Grzegorz Namiotkiewicz – partner zarządzający w kancelarii Clifford Chance
Przychody naszej kancelarii w ubiegłym roku są porównywalne z tymi za rok 2007. Trzeba pamiętać, że chociaż spowolnienie w niektórych praktykach dało się zaobserwować już wcześniej, to kryzys finansowy rozpoczął się dopiero pod koniec trzeciego kwartału. Do tego momentu profil projektów, w które była zaangażowana nasza kancelaria, był podobny jak w 2007 r., co przełożyło się na dobre wyniki finansowe. Kryzys wpłynął na naszą sytuację podobnie jak na inne duże kancelarie – zmniejszyła się ilość pracy transakcyjnej dla inwestorów finansowych. W zamian zaczęliśmy doradzać np. przy restrukturyzacjach finansowych, upadłościach, transakcjach przekształcania spółek publicznych w prywatne czy sporach związanych z opcjami walutowymi. Niełatwo dziś przewidzieć, jakie przychody osiągnie kancelaria w tym roku, ponieważ rynek zmienia się bardzo dynamicznie. Po pierwszym szoku związanym z kryzysem obserwujemy pewne ożywienie, ale nie wiadomo, czy jest to zjawisko trwałe.
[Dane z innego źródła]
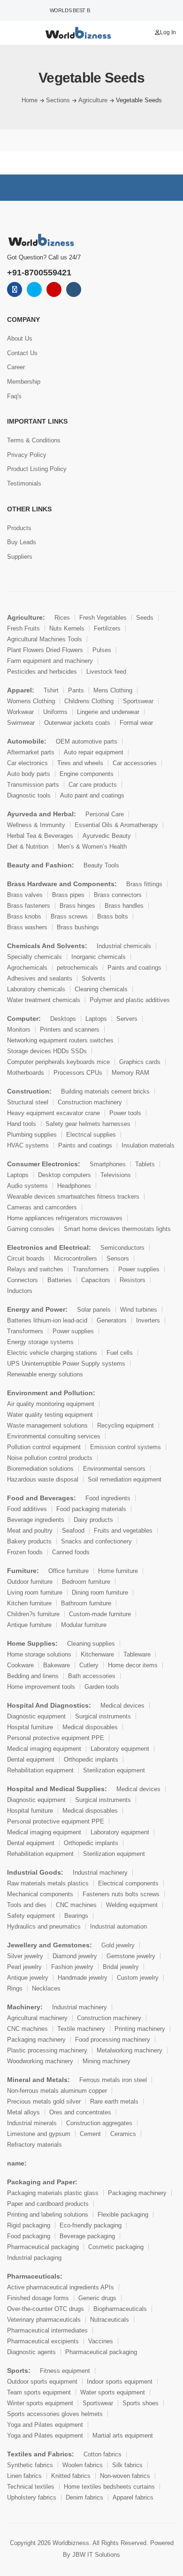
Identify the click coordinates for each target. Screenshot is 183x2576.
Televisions (115, 1175)
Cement (90, 2134)
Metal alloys (23, 2112)
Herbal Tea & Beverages (40, 836)
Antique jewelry (27, 1978)
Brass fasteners (28, 906)
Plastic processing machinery (47, 2050)
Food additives (27, 1509)
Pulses (101, 650)
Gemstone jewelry (131, 1956)
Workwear (20, 712)
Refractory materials (34, 2145)
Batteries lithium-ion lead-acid (47, 1320)
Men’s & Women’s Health (92, 846)
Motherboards (25, 1073)
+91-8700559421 (39, 272)
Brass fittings (144, 884)
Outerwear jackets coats (77, 723)
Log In (168, 32)
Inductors (19, 1291)
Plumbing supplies (32, 1135)
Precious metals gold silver (44, 2101)
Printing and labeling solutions (47, 2214)
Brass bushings (78, 927)
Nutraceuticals (109, 2320)
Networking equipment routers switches (60, 1040)
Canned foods (71, 1552)
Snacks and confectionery (96, 1541)
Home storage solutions (39, 1654)
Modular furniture (84, 1625)
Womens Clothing (31, 701)
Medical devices (122, 1705)
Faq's (14, 396)
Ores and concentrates (80, 2112)
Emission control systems (125, 1447)
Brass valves (25, 895)
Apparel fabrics (133, 2497)
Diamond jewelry (75, 1956)
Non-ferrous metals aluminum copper (57, 2091)
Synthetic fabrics (30, 2465)
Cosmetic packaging (116, 2247)
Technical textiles (30, 2487)
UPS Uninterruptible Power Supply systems (66, 1363)
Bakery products (29, 1541)
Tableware (137, 1654)
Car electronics (27, 763)
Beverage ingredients (35, 1520)
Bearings (76, 1916)
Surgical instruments (103, 1716)
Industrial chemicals (124, 946)
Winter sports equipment (40, 2403)
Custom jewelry (138, 1978)
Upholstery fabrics (31, 2497)
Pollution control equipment (44, 1447)
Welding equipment (132, 1905)
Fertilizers (107, 628)
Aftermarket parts (30, 752)
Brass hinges (77, 906)
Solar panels (94, 1310)
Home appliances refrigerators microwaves (64, 1218)
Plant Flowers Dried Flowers (45, 650)
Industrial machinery (100, 1872)
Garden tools (101, 1687)
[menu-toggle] (11, 32)
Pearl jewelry (24, 1967)
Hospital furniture (30, 1727)
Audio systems (27, 1186)
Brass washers (27, 927)
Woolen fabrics (82, 2465)
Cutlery (89, 1665)
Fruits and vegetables (123, 1530)
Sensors (118, 1258)
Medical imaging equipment (44, 1749)
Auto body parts (28, 774)
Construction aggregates (99, 2123)
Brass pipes (68, 895)
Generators (112, 1320)
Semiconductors (122, 1248)
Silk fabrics (127, 2465)
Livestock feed (106, 672)
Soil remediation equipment (124, 1479)
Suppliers (19, 556)
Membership (23, 381)
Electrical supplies (91, 1135)
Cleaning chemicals (101, 989)
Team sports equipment (39, 2392)
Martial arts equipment (122, 2435)
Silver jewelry (25, 1956)
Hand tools (21, 1124)
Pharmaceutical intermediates (47, 2330)
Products (19, 528)
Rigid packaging (28, 2225)
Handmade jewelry (82, 1978)
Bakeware (56, 1665)
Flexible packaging (123, 2214)
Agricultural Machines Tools (44, 639)
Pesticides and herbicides (42, 672)
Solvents (94, 978)
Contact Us (22, 353)
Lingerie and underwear (108, 712)
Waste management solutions (47, 1425)
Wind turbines (138, 1310)
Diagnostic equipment (36, 1716)
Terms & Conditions (34, 440)
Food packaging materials (91, 1509)
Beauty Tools (101, 865)
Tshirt (51, 690)
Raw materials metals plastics (48, 1883)
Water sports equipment (112, 2392)
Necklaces (46, 1988)
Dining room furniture (100, 1592)
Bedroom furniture (86, 1582)
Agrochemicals (27, 968)
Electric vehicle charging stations (52, 1353)
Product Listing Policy (37, 468)
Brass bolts (112, 916)
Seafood (73, 1530)
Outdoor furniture (30, 1582)
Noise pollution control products (49, 1458)
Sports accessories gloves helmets (55, 2414)
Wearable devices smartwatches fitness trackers (73, 1196)
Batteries (59, 1280)
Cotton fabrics (103, 2454)
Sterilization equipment (114, 1770)
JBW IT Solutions (96, 2554)
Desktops (63, 1019)
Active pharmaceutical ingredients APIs (60, 2287)
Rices (62, 618)
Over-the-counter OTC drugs (45, 2309)
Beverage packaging (87, 2236)
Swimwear (21, 723)
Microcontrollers (75, 1258)
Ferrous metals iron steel (113, 2080)
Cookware (20, 1665)
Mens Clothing (112, 690)
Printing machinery (139, 2029)
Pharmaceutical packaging (43, 2247)
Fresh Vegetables (103, 618)
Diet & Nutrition (27, 846)
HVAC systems (28, 1145)
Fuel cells (120, 1353)
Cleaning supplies (91, 1644)
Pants (76, 690)
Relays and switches (35, 1269)
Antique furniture (29, 1625)
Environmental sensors (114, 1469)
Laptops (96, 1019)
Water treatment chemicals (43, 1000)
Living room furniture (34, 1592)
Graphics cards (139, 1062)
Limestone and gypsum (38, 2134)
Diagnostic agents (31, 2352)
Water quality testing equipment (50, 1415)
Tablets (145, 1164)
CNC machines (76, 1905)
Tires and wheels (80, 763)
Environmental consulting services (53, 1436)
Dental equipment (30, 1759)
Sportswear (138, 701)
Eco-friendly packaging (91, 2225)
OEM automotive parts (86, 741)
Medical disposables (90, 1727)
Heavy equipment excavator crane (53, 1113)
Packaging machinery (36, 2039)
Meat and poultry (30, 1530)
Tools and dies (26, 1905)
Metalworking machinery (129, 2050)
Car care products (93, 785)
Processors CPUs (77, 1073)
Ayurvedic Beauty (107, 836)
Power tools (125, 1113)
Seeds (144, 618)
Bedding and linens (33, 1676)
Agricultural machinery (37, 2018)
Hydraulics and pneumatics (44, 1926)
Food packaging (28, 2236)
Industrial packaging (34, 2258)
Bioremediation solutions (40, 1469)
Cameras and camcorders (42, 1207)
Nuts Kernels (66, 628)
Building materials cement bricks (105, 1091)
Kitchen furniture (29, 1603)
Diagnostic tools (29, 795)
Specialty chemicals (34, 957)
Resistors (132, 1280)
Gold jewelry (118, 1945)
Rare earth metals (114, 2101)
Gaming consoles (30, 1229)
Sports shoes (140, 2403)
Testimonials (24, 483)
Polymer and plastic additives (130, 1000)
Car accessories (135, 763)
Arkadiusz Krasnodębski (Salans) – najlepszy prawnik w dziedzinie prawa energetycznego
Jest mi niezmiernie miło z powodu tego wyróżnienia. Stoję na czele 13-osobowego zespołu zajmującego się energetyką i zamówieniami publicznymi. Pracujemy ze sobą od wielu lat i także dlatego zostaliśmy dostrzeżeni. Klienci wiedzą, że tymi sprawami zajmujemy się już długo i dogłębnie, dlatego z naszą pomocą mogą się czuć komfortowo. Doradztwo w tej dziedzinie różni się od innych. W większym stopniu wymaga sporej wiedzy o funkcjonowaniu branży. Trzeba rozumieć, na czym polega ten biznes. Energetyka jest jednym z najbardziej regulowanych przez prawo sektorów gospodarki. Dlatego nie odczuwam w swojej specjalizacji żadnego kryzysu. Branża jest interesująca, ponieważ ściera się w niej dużo różnych interesów. Jest ciekawa także pod względem kontraktowym, bo działają w niej rozbudowane struktury prawno-gospodarcze, a inwestycje są skomplikowane. W zeszłym roku pracowaliśmy nad bardzo wieloma projektami z energetyki odnawialnej, głównie wiatrowej.